→ **Task details**
Word for word, reproduce the records that follow.
*** Opening of Provided data ***
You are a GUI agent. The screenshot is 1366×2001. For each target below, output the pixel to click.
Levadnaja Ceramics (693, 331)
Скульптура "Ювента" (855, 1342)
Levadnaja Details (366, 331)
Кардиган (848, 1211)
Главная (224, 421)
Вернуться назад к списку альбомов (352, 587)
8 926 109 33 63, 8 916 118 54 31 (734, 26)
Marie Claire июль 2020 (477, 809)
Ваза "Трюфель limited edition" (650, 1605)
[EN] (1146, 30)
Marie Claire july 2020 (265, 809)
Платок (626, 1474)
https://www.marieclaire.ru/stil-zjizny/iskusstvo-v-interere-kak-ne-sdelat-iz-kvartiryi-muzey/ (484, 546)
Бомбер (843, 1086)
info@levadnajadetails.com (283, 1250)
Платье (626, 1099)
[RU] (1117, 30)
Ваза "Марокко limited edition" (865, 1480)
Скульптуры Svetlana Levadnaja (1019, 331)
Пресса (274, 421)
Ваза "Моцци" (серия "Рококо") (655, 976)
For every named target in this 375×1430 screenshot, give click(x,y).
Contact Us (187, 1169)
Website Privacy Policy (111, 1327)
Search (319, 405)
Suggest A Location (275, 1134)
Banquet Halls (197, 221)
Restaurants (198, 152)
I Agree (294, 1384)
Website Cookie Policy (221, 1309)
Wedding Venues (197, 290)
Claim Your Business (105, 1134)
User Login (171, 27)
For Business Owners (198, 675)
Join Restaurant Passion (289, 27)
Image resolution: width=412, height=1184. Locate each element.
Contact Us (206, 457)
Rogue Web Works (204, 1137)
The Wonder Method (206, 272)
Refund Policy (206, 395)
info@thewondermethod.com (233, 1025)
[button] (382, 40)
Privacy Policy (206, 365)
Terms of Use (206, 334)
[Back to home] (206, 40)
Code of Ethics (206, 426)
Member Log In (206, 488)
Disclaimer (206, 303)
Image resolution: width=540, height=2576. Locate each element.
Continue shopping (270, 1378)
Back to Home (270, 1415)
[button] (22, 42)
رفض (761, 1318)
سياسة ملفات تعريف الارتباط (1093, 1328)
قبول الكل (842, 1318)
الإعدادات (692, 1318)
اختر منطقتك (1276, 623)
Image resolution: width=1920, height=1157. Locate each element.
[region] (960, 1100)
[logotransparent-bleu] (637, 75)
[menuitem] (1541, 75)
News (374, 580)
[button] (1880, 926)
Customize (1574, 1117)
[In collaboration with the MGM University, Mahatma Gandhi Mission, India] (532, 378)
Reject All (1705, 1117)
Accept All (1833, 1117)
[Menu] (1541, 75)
*** Close of Provided data ***
→ **Result of the task**
You are a GUI agent. The screenshot is 1366×2001. For each target below, output the pixel to click.
Levadnaja Ceramics (693, 331)
Скульптура "Ювента" (855, 1342)
Levadnaja Details (366, 331)
Кардиган (848, 1211)
Главная (224, 421)
Вернуться назад к списку альбомов (352, 587)
8 926 109 33 63, 8 916 118 54 31 (734, 26)
Marie Claire июль 2020 (477, 809)
Ваза "Трюфель limited edition" (650, 1605)
[EN] (1146, 30)
Marie Claire july 2020 (265, 809)
Платок (626, 1474)
https://www.marieclaire.ru/stil-zjizny/iskusstvo-v-interere-kak-ne-sdelat-iz-kvartiryi-muzey/ (484, 546)
Бомбер (843, 1086)
info@levadnajadetails.com (283, 1250)
Платье (626, 1099)
[RU] (1117, 30)
Ваза "Марокко limited edition" (865, 1480)
Скульптуры Svetlana Levadnaja (1019, 331)
Пресса (274, 421)
Ваза "Моцци" (серия "Рококо") (655, 976)
For every named target in this 375×1430 screenshot, give click(x,y).
Contact Us (187, 1169)
Website Privacy Policy (111, 1327)
Search (319, 405)
Suggest A Location (275, 1134)
Banquet Halls (197, 221)
Restaurants (198, 152)
I Agree (294, 1384)
Website Cookie Policy (221, 1309)
Wedding Venues (197, 290)
Claim Your Business (105, 1134)
User Login (171, 27)
For Business Owners (198, 675)
Join Restaurant Passion (289, 27)
Image resolution: width=412, height=1184. Locate each element.
Contact Us (206, 457)
Rogue Web Works (204, 1137)
The Wonder Method (206, 272)
Refund Policy (206, 395)
info@thewondermethod.com (233, 1025)
[button] (382, 40)
Privacy Policy (206, 365)
Terms of Use (206, 334)
[Back to home] (206, 40)
Code of Ethics (206, 426)
Member Log In (206, 488)
Disclaimer (206, 303)
Image resolution: width=540, height=2576. Locate each element.
Continue shopping (270, 1378)
Back to Home (270, 1415)
[button] (22, 42)
رفض (761, 1318)
سياسة ملفات تعريف الارتباط (1093, 1328)
قبول الكل (842, 1318)
الإعدادات (692, 1318)
اختر منطقتك (1276, 623)
Image resolution: width=1920, height=1157. Locate each element.
[region] (960, 1100)
[logotransparent-bleu] (637, 75)
[menuitem] (1541, 75)
News (374, 580)
[button] (1880, 926)
Customize (1574, 1117)
[In collaboration with the MGM University, Mahatma Gandhi Mission, India] (532, 378)
Reject All (1705, 1117)
Accept All (1833, 1117)
[Menu] (1541, 75)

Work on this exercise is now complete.